One example involves Persado, an AI content creation company, partnering with Chase Bank. In efforts to create more personalized copywriting, Chase sought the help of Persado to do just that. According to Persado, Chase saw a 450% increase in click-through rates on their ads compared to 50-200% increase they normally saw with human-generated copywriting. AI technology was able to rewrite past copy and headlines to resonate with Chase’s specific segment of customers more effectively than their in-house development.
Besides copywriting, companies can save a vast amount of time and resources with the use of predictive analytics. Starbucks is a great example of a company using predictive analytics to personalize recommendations for loyalty customers. When a Starbucks mobile app or loyalty card is used, every detail of the purchase is recorded. This includes the type of drink, location, and time of day you completed the transaction. With this data, Starbucks AI uses predictive analytics to process and personalize its marketing messaging to the specific customer. Following customer spending patterns, the AI can display new items and drinks to users and have them try items they wouldn’t otherwise. This opens the door to creating incentives for desired behaviors.

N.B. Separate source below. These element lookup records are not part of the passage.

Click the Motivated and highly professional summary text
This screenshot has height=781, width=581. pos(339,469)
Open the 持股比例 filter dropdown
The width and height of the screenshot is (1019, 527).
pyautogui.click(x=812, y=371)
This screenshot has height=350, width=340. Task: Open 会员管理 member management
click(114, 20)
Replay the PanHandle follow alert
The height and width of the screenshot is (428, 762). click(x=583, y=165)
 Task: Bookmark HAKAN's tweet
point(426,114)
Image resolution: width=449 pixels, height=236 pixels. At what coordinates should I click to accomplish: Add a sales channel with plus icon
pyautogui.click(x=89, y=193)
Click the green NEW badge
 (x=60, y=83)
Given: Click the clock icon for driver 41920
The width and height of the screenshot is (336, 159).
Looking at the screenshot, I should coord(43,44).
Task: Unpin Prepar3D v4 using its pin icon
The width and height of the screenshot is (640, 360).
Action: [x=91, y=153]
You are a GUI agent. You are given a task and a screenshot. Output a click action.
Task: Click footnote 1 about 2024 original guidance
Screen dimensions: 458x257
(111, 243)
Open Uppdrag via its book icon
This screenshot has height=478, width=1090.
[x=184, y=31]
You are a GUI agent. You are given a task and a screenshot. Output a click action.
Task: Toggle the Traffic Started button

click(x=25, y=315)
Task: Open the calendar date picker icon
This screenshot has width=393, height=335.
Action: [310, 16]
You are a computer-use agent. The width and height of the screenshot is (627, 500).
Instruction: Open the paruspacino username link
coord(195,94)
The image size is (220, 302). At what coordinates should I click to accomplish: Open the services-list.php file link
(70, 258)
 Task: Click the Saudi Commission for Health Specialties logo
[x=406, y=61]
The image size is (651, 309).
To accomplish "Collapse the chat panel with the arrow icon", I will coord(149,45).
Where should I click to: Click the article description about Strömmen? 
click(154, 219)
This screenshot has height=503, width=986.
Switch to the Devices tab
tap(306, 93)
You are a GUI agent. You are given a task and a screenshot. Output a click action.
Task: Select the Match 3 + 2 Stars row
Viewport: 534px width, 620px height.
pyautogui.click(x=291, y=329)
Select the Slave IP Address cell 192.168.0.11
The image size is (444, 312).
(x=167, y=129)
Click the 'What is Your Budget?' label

Starbucks is also benefiting from its AI-based email programs. Previously, employees would spend hours creating varied hand-crafted email campaigns, segmenting customers into generalized groups, resulting in minimal click-through rates and engagement. Now with real-time personalization, they can automatically create emails based on customer behaviors and anticipated behaviors. This level of personalization has increased their email campaign engagement, as customers are now exposed to new items and recommendations through personalized messaging that will truly resonate with them instead of a generalized campaign from before.
AI is still a relatively new subject, with minimal awareness of integration and how to use it. This presents a challenge to organizations that want to modernize their digital approach and are curious about adoption. One of the first issues you may face is getting organizational buy-in. It may be obvious to specialists and managers how valuable AI can be to customers, but that same mindset does not always translate up the hierarchal ladder. Marketing teams must be prepared to demonstrate the value of an AI investment to key stakeholders and other decision-makers to prove that AI can have a positive ROI and overall improvement.
Getting buy-in from the whole organization is not the only challenge. Marketing needs a plan of attack when it comes to onboarding and deployment. Leaders must have a crystal-clear understanding of the solution they plan to implement, then pass that information to their team. This may require additional training for specialists upfront but will be worth it to ensure a steady transition.
Wrapping it up
Of course, AI isn’t a one-size-fits-all approach. The best practice is to start small with a single campaign or A/B testing to see how AI implementation will affect your current digital marketing approach and scale accordingly. Once you’ve analyzed your performance, you can assess whether widescale AI implementation is right for you. With all these digital marketing teams investing in AI, their innovations will present better use cases and more effective methods to reduce time-consuming daily tasks and truly present AI as the future of digital marketing.